Germán
García fue una extraña clase de erudito, voraz, inalcanzable. ¿Pero
que hacía coneso?
Sorprenderse, usar al descuido pero no sin consecuencias, alguna cita
desencajada. Conversar con él, lo que esporádicamente recuerdo en
un lapso de más de tres décadas, era esperar la estocada chistosa
que desmantelara todo lo hablado. Es que Germán era un analista de
lo insoportable; aclaro, él investigaba el mundo, las relaciones
minuciosas entre personas, el encuentro casual y la conversación
privada. No es que allí no hubiera momentos cálidos, pero no
claudicaban nunca los estiletes humorísticos destinados a desmembrar
todos los modos de uso de las palabras que parecieran ensamblados y
orgullosas de su sentido. Era un analista se dirá, y se dirá
también que proseguía manteniendo la memoria de Masotta. Pero yo
creo algo más. Había algo encerrado en su estilística
conversacional, algo que podría encontrarse en el lenguaje y la
historia de Nanina,
su primera novela. Y eso era su jocoso y acaso inadvertido manierismo
para descolocar al que quisiese explicar algo, al que formulase
teorías orgánicas, al que expusiese su saber con terminología
adecuada. No sé como era su trato con su pacientes o con los
psicoanalistas que supervisaba. Sé en cambio de su analítica en la
vida diaria, en los grupos de amigos, en los ocasionales encuentros
en librerías, y en los últimos tiempos en la casa de Piglia, ese
largo tramo que al cesar dejaba más angosta nuestras vidas. Allí,
con su ironía barrial y su gracioso recelo a todo empeño de
organizar en forma universitaria los conocimientos, lanzaba púas que
se alojaban en la materia viva de cada frase de quienquiera fuese.

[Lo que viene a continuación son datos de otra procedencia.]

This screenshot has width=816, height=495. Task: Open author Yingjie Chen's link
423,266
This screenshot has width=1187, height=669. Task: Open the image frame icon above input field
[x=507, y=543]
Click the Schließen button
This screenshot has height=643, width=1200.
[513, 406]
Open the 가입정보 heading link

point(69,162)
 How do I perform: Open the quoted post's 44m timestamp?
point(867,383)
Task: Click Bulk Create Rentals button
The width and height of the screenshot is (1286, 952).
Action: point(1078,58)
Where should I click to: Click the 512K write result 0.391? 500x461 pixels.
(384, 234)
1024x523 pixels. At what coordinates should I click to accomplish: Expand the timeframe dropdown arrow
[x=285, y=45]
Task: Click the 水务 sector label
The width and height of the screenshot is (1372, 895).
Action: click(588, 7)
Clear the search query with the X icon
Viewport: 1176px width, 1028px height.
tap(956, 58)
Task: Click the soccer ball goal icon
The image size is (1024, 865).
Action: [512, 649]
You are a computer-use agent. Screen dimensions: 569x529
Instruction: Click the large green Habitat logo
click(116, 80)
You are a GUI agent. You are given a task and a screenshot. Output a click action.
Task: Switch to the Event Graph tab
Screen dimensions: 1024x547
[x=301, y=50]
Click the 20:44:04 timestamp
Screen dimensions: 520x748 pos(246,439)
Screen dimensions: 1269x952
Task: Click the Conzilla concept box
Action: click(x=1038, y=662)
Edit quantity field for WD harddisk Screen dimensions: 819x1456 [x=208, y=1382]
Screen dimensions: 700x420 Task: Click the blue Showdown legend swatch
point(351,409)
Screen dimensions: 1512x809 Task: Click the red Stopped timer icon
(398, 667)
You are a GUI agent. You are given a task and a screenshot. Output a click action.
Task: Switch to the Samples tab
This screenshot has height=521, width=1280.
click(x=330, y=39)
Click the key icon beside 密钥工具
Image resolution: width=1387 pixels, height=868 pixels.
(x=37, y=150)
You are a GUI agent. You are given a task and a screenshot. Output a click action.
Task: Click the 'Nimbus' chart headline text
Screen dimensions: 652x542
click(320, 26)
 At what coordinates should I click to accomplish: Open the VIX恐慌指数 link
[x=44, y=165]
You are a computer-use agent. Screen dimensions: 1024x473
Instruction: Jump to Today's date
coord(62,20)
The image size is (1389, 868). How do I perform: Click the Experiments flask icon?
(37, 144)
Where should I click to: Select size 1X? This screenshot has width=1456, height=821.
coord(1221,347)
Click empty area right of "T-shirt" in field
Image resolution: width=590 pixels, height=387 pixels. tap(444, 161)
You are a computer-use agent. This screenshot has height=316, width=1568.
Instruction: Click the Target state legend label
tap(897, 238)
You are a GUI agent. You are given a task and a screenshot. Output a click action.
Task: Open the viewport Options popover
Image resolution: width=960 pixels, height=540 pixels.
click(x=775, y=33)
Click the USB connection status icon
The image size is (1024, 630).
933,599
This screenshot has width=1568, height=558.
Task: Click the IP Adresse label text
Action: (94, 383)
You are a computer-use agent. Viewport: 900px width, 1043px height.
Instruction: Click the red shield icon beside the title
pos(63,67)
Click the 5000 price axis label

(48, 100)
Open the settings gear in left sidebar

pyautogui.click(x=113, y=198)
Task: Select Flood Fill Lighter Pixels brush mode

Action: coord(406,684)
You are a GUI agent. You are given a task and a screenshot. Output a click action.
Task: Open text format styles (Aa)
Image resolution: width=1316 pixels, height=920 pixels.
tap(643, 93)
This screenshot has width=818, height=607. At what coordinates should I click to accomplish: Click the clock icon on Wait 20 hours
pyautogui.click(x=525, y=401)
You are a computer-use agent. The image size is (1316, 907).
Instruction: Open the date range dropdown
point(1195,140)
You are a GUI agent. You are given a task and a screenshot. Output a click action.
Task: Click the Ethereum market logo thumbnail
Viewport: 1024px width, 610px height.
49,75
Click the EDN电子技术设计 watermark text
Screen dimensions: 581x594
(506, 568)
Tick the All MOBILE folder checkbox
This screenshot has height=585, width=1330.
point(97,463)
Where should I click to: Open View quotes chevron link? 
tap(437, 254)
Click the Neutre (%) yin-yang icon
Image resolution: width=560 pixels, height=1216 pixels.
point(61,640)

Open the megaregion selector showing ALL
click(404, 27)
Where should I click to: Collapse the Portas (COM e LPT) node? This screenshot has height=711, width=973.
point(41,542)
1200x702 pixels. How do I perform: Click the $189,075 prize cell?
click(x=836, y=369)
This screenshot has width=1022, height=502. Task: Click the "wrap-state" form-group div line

Entonces todo se tornaba etéreo, insustentable. Lo que parecía
destinado a la cortesía complaciente, se hacía insoportable, pero
sin perderse la dignidad del trato. Insoportable, digo, porque
Germán, según creo, practicaba un psicoanálisis escrito en su
rostro mordazmente cariñoso, prueba de que tomaba todas las pistas
sueltas que dejan las casualidades mundanas, y al verlas siempre por
dentro, le motivaban ese escepticismo que no reprobaba a nadie, sino
que lo llevaba a descubrir la risa del mundo.